Due chiacchiere virtuali, tra me e i miei tre lettori (Vanda mi assicura di essersi aggiunta alla combriccola). Il tema? l’inquietudine. Sì, lo so che ci vado a nozze. Che dai miei post-tutti-parentesi-e-incisi-e-viadicendo si capisce che non sono proprio una personcina lineare, ma l’inquietudine non fa solo parte di me. Appartiene a un mondo a un tempo a una generazione. Volendo generalizzare, appartiene ai mondi ai tempi alle generazioni. Dietro il mio letto – tanto per non dormire sogni troppo tranquilli – risposa (non troppo indisturbato) "Il libro dell’inquietudine" di Fernando Pessoa. E dentro di me (non) dorme "quello spirto guerrier ch’entro mi rugge".
In virtù di questo inquieto sentire, oggi mi è capitato di leggere (Il danno, Josephine Hart, Feltrinelli) questa frase: "Non c’era nulla in lei (lui) che stridesse o mi facesse soffrire.
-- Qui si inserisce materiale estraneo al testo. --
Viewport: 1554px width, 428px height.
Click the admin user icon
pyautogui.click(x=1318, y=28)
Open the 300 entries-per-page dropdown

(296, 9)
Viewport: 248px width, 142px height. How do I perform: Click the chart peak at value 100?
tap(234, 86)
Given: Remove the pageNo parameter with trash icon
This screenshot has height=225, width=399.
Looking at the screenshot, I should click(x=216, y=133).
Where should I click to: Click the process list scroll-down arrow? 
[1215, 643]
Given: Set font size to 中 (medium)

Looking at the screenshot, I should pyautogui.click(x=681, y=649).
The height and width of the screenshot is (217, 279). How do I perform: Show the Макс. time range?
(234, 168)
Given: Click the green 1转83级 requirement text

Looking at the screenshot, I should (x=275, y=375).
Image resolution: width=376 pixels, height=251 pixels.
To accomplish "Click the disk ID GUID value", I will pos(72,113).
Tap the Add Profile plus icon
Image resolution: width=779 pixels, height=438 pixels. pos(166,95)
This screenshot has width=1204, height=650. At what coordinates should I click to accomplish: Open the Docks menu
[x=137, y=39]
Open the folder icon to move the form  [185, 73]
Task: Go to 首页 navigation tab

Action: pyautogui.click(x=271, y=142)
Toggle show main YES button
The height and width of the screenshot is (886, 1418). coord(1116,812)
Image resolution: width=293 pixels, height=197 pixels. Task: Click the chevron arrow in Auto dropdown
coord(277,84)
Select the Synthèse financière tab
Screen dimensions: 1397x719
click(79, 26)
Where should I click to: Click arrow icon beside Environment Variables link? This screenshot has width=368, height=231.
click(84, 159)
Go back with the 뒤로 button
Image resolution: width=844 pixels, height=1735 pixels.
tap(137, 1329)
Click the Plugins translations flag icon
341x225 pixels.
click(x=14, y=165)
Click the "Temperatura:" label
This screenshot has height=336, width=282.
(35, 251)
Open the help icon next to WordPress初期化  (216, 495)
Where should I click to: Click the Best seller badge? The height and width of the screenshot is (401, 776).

Possedeva in notevole misura la potente seduzione della serenità".
Ho sottolineato la frase (con il lapis rosso) e avrei voluto chiosarla con un punto di domanda. La serenità è davvero seduttiva? è una spiaggia a cui aspiriamo o che, in fondo, lambiamo soltanto perché sono i marosi e le tormente e gli sbatocchiamenti dell’anima e/o della realtà contingente a farci sentire la scossa della vita?
Rivolgo la domanda ai mie tre lettori. E a Papi. Ne ha 10 a cui rispondere (pare) nel salotto tutto finto di Vespa. Una nuova (domanda) vera-o-finta che sia a Papi mica gli cambierà la vita, no?